Giving evidence to the PAC, top treasury official Sir Nick Macpherson told MPs: "That is a lot of money, you are right to draw attention to that. I know that this committee regularly holds Her Majesty's Revenue And Customs (HMRC) to account."

Hodge, whose committee has previously criticised HMRC for "sweetheart deals" with big companies said tax had become a "key issue."

"It's the first time they've ever done this [released accounts] so we should welcome that. They've never put together everything the government spends over time.

"All the criticisms are in the context of this welcome advance. I think we were pretty taken aback by what it shows you. What one hopes is that government, the executive will now look at some of these figures and think about them before they take policy decisions for generations to come."

Hodge also called for government to include banks and Network Rail in their accounts, saying: "They should put Network Rail into the accounts. It's entirely funded by the taxpayer and they should be accountable to our scrutiny."

The figures also reveal that the government was liable for up to £15.7bn in outstanding clinical negligence claims, would need to pay up to £131.5bn in the future under PFI schemes, and had a public sector pensions liability of over £1,132bn.

MPs on the committee said they were "surprised" the Treasury didn't have a "grip" on trends such as clinical negligence.

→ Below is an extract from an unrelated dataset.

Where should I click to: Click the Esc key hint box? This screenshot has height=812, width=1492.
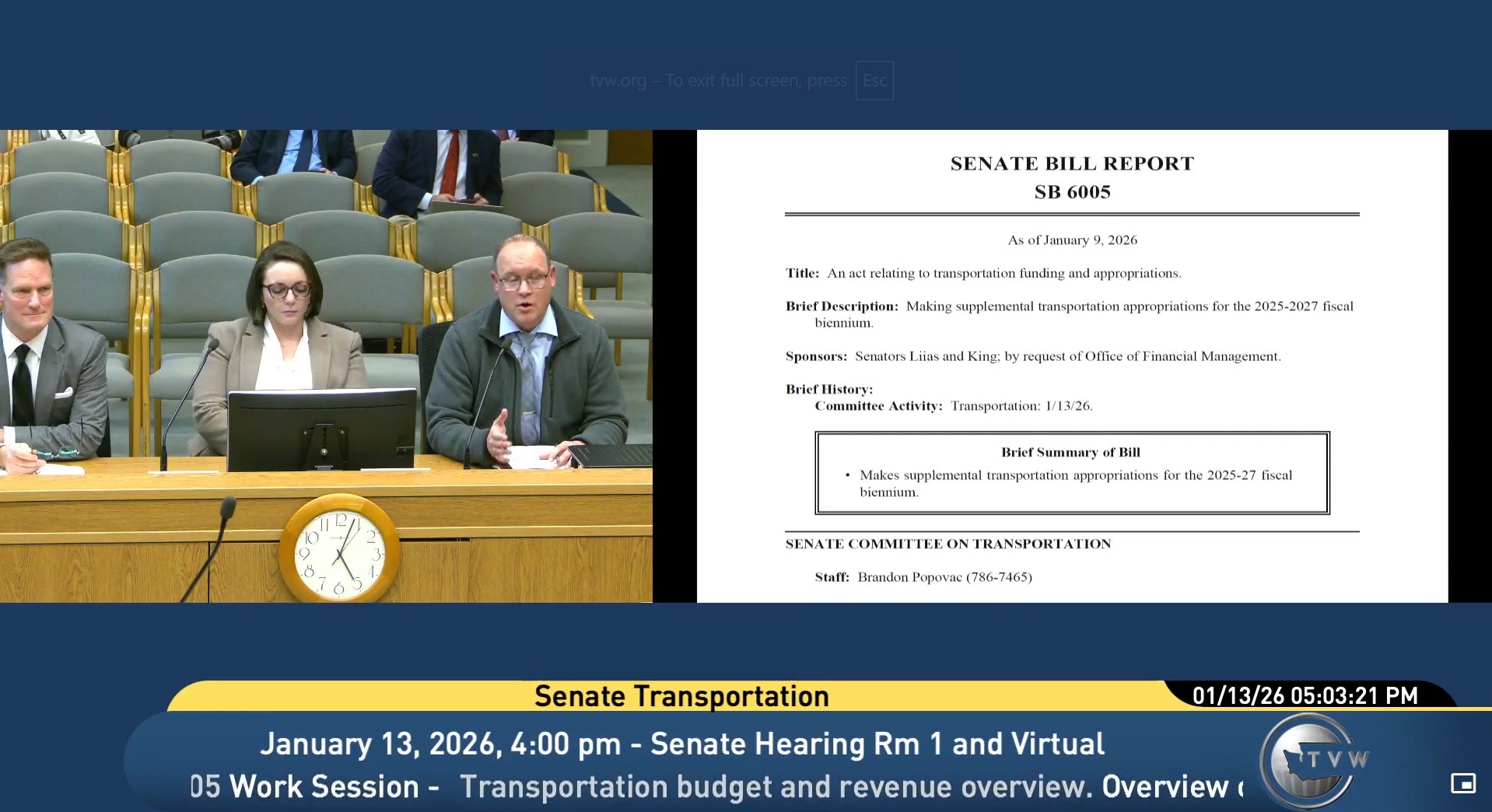[x=874, y=81]
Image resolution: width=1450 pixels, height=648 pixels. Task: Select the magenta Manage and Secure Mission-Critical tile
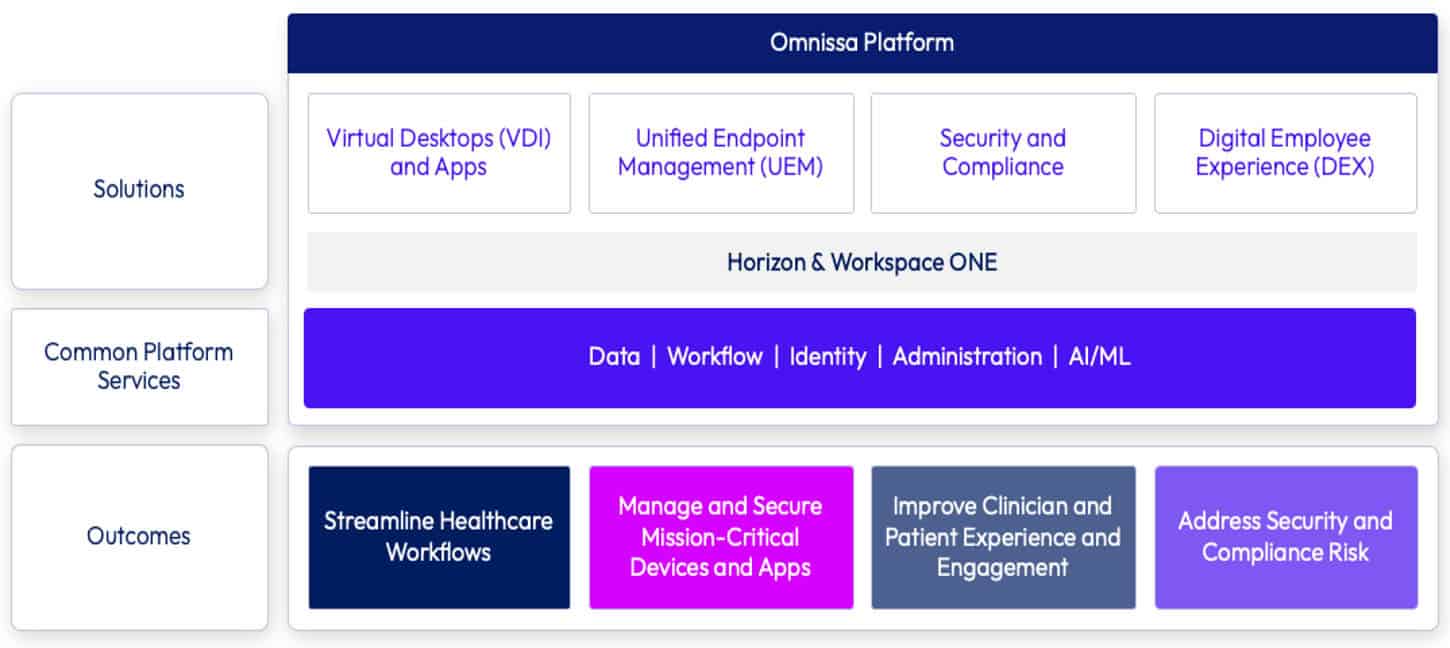pyautogui.click(x=720, y=537)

"The Treasury now has the potential to strengthen the management of public finances if it uses the WGA to identify influences on the government’s financial position, including where it is most exposed, and uses these to better anticipate the risks that it must address. The Treasury must use this opportunity better to manage these risks," they recommended.

Emma Boon, campaigns director of the Taxpayers' Alliance said: “It’s fantastic to see even more information published showing how the Government spends taxpayers’ money. Greater transparency will make it easier for members of the public to hold the Government to account. Taxpayers have a right to know what big financial decisions mean and it should be clear what our liabilities are for things like public service pensions and PFI.”

A Treasury spokesperson said: "No other country has sought to fully consolidate all public sector bodies, including the local government sector, in one statement of accounts. We will build on this first publication and are working hard to remove any qualifications," a spokesman said.
"HMRC collects almost all tax debt and write-offs are relatively low. What's more, around 90% of those write-offs are due to insolvency where further debt pursuit is actually barred by law."